Podbeskidzie Bielsko-Biała jest na jak najlepszej drodze do utrzymania się w ekstraklasie. Jednym z piłkarzy, którzy „ciągną wózek” kierowany przez Leszka Ojrzyńskiego jest z całą pewnością Damian Chmiel. I właśnie z byłem zawodnikiem m.in. Zapory Porąbka rozmawialiśmy o czwartkowej konfrontacji „Górali” z Jagiellonią, ale także pod kątem kolejnego starcia o punkty.

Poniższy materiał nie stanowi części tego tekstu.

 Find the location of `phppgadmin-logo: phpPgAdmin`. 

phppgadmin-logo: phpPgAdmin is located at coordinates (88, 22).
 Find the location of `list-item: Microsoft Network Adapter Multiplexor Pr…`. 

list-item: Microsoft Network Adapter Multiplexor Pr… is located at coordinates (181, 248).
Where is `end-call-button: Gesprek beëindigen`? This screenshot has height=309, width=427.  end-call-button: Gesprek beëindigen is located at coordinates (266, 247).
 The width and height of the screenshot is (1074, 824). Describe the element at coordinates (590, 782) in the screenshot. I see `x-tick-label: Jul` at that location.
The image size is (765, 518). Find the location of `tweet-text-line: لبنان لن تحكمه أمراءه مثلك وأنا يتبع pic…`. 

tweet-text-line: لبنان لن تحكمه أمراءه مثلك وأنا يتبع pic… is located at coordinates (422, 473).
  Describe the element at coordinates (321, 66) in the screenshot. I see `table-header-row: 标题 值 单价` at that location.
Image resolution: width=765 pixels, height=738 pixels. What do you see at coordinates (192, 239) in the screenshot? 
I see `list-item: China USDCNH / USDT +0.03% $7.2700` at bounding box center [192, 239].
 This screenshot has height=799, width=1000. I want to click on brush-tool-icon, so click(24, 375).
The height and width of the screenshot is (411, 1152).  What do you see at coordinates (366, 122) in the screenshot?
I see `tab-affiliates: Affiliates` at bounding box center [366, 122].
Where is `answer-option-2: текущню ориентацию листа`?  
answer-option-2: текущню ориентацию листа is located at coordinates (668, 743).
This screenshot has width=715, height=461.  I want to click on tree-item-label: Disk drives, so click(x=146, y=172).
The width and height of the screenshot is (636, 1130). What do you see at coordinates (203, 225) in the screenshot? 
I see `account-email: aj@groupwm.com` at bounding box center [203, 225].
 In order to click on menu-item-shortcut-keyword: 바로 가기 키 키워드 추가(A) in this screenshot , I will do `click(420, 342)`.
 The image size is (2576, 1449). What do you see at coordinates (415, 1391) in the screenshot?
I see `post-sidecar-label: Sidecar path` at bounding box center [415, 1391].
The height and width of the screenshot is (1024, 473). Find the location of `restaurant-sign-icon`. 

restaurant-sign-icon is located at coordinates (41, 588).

chmiel damian – Cieszymy się z sięgnięcia po trzy punkty, ale to przeszłość, historia – kwituje temat spotkania z Jagiellonią, Damian Chmiel. – Teraz myślimy już tylko i wyłącznie o meczu z Koroną, który musimy wygrać – mówi nawiązując do najbliższej konfrontacji ligowej. – Spotkania z Koroną nigdy nam nie „leżały”, zwłaszcza w Kielcach. Jest to nieprzyjemny rywal. Jak to mawiają „apetyt rośnie w miarę jedzenia”, dlatego też liczymy, że ciężką pracą na treningach i zasuwaniem na boisku uda nam się wygrać. Zostało nam pięć kolejek, więc nie popadamy w nadmierny optymizm po dobrych występach wiosną. Dopóki nie zapewnimy sobie utrzymania, dopóty nie świętujemy – dodaje.

Forma 26-latka ostatnimi czasy widocznie zwyżkuje. Nie ukrywa tego nawet sam zainteresowany. – Za mną słabszy okres gry. Borykałem się z różnymi kontuzjami, po których ciężko było mi wrócić do optymalnej dyspozycji. Cieszę się jednak, że wychodzę już na prostą i mogę pomóc drużynie w walce o utrzymanie – komentuje.

W mijającym tygodniu byliśmy świadkami wyłonienia dwóch drużyn, które 24 maja w Lizbonie wystąpią w finale Ligi Mistrzów. W Portugalii będziemy świadkami derbów Madrytu, bowiem Real zagra z Atletico. Kto jest faworytem pomocnika Podbeskidzia? – Nie ukrywam, że nie kibicuję obu klubom. Myślę jednak, że z racji większego doświadczenia wygrają „Królewscy” – kończy urodzony w Wadowicach zawodnik Podbeskidzia.